● PROBLEM REQUIREMENTS
Copy word for word the lines in the records below, from the line containing "The width and height of the screenshot is (1612, 1007)." through the line containing "tap(145, 412)".

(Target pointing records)
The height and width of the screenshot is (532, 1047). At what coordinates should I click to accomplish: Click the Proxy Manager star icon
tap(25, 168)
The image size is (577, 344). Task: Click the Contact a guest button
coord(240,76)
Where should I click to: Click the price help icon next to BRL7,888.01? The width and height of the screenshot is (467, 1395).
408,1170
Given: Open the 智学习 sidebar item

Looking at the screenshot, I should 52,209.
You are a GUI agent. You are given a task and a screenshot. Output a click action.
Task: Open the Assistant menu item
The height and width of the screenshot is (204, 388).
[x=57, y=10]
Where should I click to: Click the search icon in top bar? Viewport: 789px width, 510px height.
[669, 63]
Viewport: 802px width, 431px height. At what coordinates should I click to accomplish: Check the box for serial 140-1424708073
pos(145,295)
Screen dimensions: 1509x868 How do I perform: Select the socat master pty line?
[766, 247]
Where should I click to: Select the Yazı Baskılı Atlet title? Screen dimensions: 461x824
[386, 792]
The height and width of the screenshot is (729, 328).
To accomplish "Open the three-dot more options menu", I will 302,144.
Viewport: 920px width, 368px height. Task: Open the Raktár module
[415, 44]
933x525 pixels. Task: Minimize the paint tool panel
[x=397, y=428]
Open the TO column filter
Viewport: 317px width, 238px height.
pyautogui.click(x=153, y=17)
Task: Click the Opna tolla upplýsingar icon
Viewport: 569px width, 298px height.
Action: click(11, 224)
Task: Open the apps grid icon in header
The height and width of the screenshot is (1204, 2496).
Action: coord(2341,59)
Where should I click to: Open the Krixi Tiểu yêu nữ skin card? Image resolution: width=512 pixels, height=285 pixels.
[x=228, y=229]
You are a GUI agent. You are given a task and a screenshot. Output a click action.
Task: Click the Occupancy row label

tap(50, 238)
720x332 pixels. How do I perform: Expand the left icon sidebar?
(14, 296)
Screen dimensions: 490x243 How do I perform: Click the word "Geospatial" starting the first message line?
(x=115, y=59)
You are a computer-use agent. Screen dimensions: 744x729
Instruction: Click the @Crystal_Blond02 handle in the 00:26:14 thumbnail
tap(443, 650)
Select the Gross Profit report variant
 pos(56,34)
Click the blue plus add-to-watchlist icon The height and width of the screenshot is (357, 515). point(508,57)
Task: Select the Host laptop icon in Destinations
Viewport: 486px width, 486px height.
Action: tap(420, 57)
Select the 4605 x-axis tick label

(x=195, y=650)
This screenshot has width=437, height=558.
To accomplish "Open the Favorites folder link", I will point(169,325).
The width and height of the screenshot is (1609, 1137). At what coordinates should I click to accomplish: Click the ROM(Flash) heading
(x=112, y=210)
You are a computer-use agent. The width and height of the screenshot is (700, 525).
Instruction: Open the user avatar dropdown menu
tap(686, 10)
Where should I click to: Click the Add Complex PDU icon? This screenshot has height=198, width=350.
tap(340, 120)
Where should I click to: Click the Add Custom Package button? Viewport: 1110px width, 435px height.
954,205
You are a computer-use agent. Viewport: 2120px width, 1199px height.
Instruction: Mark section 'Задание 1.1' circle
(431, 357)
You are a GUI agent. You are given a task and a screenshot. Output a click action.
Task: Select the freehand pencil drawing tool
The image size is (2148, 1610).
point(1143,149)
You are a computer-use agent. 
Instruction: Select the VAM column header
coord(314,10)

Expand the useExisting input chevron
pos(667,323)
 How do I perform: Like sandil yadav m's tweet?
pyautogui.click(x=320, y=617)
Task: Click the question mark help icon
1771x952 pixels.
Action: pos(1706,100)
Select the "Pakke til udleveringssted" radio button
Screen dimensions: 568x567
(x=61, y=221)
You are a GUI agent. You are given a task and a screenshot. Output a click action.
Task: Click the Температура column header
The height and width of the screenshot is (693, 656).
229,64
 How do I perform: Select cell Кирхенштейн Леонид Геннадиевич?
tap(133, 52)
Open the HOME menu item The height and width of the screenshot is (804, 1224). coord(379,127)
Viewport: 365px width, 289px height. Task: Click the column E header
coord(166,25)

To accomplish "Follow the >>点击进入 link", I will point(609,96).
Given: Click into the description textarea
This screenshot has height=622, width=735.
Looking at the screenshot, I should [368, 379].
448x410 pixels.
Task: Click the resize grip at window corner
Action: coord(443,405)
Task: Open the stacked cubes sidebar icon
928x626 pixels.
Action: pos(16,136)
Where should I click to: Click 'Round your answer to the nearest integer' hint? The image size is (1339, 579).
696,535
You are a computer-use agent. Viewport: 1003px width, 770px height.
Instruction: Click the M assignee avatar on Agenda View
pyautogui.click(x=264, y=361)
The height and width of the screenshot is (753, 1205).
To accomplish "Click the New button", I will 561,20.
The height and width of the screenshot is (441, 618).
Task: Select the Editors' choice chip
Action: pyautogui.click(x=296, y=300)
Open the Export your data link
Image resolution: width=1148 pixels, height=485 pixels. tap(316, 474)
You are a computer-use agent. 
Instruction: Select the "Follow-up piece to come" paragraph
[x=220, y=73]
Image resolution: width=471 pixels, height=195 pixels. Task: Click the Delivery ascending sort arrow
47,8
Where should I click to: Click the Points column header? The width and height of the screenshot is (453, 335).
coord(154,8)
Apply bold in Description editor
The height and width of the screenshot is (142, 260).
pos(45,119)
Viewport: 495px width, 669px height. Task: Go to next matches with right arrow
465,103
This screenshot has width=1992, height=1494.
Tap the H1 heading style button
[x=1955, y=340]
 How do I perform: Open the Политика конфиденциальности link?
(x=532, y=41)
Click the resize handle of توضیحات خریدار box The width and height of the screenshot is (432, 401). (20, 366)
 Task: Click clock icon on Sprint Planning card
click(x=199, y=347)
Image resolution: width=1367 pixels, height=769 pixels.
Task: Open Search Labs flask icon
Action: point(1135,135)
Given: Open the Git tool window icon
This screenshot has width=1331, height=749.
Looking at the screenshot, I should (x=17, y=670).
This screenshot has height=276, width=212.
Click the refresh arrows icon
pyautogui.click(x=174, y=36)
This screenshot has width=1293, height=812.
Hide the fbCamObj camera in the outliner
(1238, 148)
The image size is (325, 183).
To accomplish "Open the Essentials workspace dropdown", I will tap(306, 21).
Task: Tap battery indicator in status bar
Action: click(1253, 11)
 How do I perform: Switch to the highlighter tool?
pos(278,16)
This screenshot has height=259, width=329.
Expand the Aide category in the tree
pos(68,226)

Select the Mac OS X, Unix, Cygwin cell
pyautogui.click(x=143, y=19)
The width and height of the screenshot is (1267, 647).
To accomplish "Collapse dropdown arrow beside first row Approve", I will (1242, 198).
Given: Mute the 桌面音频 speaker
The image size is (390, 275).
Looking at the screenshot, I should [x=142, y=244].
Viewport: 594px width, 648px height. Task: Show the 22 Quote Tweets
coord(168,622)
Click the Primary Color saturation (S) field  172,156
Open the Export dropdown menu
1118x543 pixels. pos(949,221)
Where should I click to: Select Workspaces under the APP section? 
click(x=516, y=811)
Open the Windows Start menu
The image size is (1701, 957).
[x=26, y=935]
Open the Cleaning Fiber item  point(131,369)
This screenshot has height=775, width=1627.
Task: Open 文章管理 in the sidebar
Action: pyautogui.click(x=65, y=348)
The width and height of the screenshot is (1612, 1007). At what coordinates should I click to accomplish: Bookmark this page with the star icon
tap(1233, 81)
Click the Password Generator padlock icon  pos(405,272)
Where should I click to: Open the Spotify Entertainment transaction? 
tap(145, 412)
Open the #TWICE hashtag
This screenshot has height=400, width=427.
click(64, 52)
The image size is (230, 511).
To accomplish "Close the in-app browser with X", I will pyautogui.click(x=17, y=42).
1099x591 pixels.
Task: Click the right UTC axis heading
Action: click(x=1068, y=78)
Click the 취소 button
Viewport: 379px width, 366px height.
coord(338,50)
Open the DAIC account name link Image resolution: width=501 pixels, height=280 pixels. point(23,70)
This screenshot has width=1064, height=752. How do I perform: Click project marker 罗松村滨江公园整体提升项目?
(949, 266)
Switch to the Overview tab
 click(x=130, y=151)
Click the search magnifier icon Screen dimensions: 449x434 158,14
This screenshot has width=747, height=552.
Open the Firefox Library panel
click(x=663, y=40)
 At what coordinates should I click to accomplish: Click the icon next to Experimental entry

● WORKED SOLUTION
The width and height of the screenshot is (1612, 1007). At what coordinates should I click to accomplish: Bookmark this page with the star icon
tap(1233, 81)
Click the Password Generator padlock icon  pos(405,272)
Where should I click to: Open the Spotify Entertainment transaction? 
tap(145, 412)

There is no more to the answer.